- Data for analysis
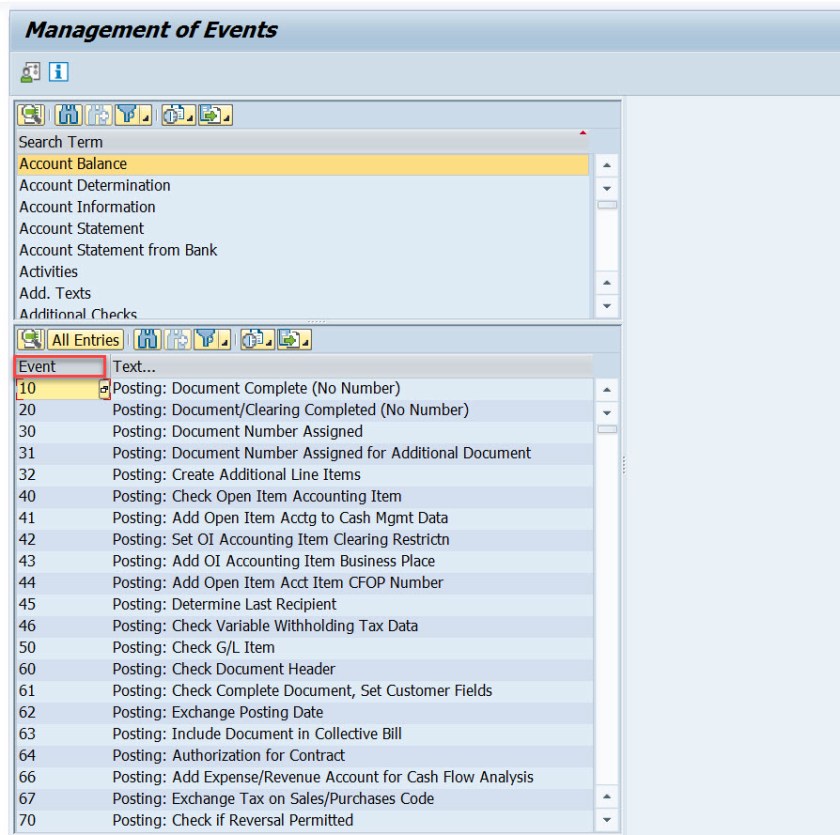Select the Account Statement from Bank entry
Screen dimensions: 840x835
tap(118, 250)
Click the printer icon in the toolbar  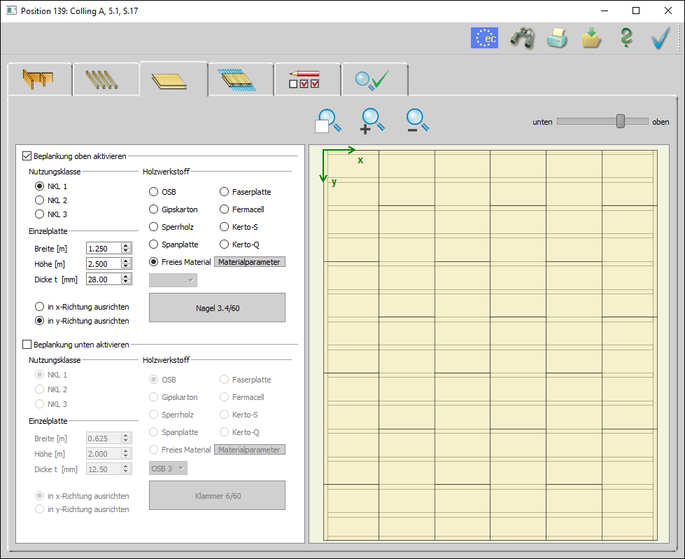pos(557,38)
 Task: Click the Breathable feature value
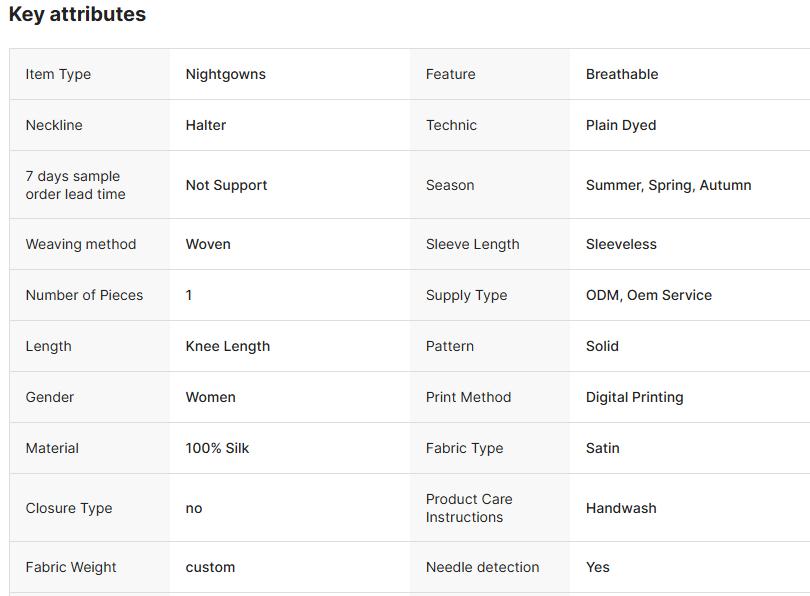click(622, 74)
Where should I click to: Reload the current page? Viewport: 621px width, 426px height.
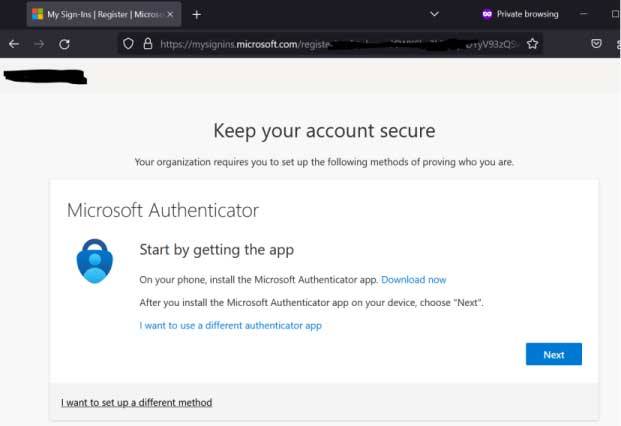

- What is needed
Could you repeat, exactly and with nothing else, the lines from the one containing "Task: Click the Breathable feature value" through the last line of the records above, leaving out the pictures?

- Written answer
 Task: Click the Breathable feature value
click(622, 74)
Where should I click to: Reload the current page? Viewport: 621px width, 426px height.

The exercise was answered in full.